WHAT TO PRODUCE
An exact transcription of the lines below, from the first through the one containing "Expand the Contactos submenu", is the only output wanted.

[Start of section]

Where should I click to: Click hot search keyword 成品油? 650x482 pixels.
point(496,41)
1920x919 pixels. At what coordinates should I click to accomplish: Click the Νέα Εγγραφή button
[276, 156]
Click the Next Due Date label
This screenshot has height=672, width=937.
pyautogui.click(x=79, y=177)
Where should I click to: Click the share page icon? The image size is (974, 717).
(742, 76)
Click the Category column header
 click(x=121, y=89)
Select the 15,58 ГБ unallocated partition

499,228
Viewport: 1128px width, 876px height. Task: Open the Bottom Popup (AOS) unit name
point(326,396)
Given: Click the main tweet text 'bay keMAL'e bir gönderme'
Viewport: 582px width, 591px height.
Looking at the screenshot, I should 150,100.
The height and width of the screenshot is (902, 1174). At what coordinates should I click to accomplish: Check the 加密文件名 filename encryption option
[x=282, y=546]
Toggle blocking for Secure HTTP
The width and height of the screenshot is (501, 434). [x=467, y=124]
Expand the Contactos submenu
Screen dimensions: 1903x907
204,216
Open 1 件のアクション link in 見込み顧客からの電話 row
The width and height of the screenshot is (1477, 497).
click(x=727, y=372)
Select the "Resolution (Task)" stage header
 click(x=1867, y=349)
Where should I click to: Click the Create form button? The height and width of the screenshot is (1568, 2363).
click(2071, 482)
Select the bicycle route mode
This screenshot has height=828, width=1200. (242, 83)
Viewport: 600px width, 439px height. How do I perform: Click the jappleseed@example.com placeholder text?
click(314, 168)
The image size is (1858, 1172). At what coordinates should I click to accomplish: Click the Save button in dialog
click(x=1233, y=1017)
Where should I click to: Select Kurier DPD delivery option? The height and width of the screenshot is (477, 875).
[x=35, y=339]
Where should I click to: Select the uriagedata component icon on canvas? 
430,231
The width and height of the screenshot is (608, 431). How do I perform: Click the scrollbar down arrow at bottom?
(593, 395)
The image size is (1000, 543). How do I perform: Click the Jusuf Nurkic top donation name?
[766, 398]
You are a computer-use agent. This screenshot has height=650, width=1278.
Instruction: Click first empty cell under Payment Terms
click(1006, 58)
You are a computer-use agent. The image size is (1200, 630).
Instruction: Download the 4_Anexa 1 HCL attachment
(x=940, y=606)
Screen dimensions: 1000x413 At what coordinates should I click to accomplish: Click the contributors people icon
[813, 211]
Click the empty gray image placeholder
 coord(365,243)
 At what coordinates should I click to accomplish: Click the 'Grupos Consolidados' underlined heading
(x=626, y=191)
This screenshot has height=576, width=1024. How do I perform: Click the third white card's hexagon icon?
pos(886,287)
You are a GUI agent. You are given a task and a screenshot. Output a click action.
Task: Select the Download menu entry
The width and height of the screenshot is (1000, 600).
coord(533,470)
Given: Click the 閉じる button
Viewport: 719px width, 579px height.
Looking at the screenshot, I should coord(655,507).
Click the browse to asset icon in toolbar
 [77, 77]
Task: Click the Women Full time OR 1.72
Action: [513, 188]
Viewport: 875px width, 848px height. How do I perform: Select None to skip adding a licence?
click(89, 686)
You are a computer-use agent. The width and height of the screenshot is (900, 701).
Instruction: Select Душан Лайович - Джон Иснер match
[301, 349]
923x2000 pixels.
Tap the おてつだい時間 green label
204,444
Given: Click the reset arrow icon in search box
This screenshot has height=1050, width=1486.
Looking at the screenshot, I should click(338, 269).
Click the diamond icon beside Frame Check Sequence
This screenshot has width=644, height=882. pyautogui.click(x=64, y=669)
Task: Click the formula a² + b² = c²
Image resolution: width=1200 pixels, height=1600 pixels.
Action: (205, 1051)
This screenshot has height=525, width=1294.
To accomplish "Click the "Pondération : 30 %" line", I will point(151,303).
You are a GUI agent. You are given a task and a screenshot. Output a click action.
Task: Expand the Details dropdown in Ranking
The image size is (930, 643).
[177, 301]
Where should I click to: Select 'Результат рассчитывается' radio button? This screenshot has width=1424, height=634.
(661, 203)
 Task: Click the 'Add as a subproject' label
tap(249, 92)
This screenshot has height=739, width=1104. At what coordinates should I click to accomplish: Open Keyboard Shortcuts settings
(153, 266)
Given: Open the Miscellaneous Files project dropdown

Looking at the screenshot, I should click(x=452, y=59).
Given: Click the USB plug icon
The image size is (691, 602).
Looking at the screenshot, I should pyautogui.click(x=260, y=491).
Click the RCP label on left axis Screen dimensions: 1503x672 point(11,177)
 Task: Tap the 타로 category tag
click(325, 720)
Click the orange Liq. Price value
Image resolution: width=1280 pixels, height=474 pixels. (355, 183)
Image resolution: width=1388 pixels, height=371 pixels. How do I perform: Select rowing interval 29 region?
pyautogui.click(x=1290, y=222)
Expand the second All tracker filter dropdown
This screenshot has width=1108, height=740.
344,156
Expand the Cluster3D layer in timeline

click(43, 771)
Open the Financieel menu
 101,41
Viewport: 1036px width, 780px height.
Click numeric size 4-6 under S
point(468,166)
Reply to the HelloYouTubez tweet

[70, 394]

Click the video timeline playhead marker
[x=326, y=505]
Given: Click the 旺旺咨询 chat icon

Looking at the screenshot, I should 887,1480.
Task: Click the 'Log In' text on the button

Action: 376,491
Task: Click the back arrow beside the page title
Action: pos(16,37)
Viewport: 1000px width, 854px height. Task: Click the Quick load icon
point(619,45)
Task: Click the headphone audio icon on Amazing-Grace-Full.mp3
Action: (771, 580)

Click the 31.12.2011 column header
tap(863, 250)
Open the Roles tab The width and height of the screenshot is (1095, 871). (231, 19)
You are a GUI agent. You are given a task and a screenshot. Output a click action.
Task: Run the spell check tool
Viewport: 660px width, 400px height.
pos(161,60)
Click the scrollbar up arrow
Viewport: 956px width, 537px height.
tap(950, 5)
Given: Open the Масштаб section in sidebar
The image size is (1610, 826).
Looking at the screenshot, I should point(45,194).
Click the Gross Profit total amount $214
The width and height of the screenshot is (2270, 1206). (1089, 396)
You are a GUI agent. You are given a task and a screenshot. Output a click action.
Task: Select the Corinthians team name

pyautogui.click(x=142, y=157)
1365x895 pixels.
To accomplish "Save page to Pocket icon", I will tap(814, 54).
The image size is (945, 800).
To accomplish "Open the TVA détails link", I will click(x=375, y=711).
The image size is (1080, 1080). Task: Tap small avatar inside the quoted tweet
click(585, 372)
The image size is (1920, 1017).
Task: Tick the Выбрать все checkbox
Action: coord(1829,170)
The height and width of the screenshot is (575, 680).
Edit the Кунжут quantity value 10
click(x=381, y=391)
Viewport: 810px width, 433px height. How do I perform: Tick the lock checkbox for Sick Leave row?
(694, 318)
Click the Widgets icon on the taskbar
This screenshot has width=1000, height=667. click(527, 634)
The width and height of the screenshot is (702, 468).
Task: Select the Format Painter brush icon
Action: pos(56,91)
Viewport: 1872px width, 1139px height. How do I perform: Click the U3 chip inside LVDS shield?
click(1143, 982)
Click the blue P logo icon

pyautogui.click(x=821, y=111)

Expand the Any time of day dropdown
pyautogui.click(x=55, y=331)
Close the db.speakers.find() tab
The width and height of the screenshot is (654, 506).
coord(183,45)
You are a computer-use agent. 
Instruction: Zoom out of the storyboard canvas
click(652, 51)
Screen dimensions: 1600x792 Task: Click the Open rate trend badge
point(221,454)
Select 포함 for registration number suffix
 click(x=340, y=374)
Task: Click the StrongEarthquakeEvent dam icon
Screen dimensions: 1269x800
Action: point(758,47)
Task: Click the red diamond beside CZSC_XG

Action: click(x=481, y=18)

[End of section]

COMPLETED EXERCISE
Where should I click to: Click hot search keyword 成品油? 650x482 pixels.
point(496,41)
1920x919 pixels. At what coordinates should I click to accomplish: Click the Νέα Εγγραφή button
[276, 156]
Click the Next Due Date label
This screenshot has height=672, width=937.
pyautogui.click(x=79, y=177)
Where should I click to: Click the share page icon? The image size is (974, 717).
(742, 76)
Click the Category column header
 click(x=121, y=89)
Select the 15,58 ГБ unallocated partition

499,228
Viewport: 1128px width, 876px height. Task: Open the Bottom Popup (AOS) unit name
point(326,396)
Given: Click the main tweet text 'bay keMAL'e bir gönderme'
Viewport: 582px width, 591px height.
Looking at the screenshot, I should 150,100.
The height and width of the screenshot is (902, 1174). At what coordinates should I click to accomplish: Check the 加密文件名 filename encryption option
[x=282, y=546]
Toggle blocking for Secure HTTP
The width and height of the screenshot is (501, 434). [x=467, y=124]
Expand the Contactos submenu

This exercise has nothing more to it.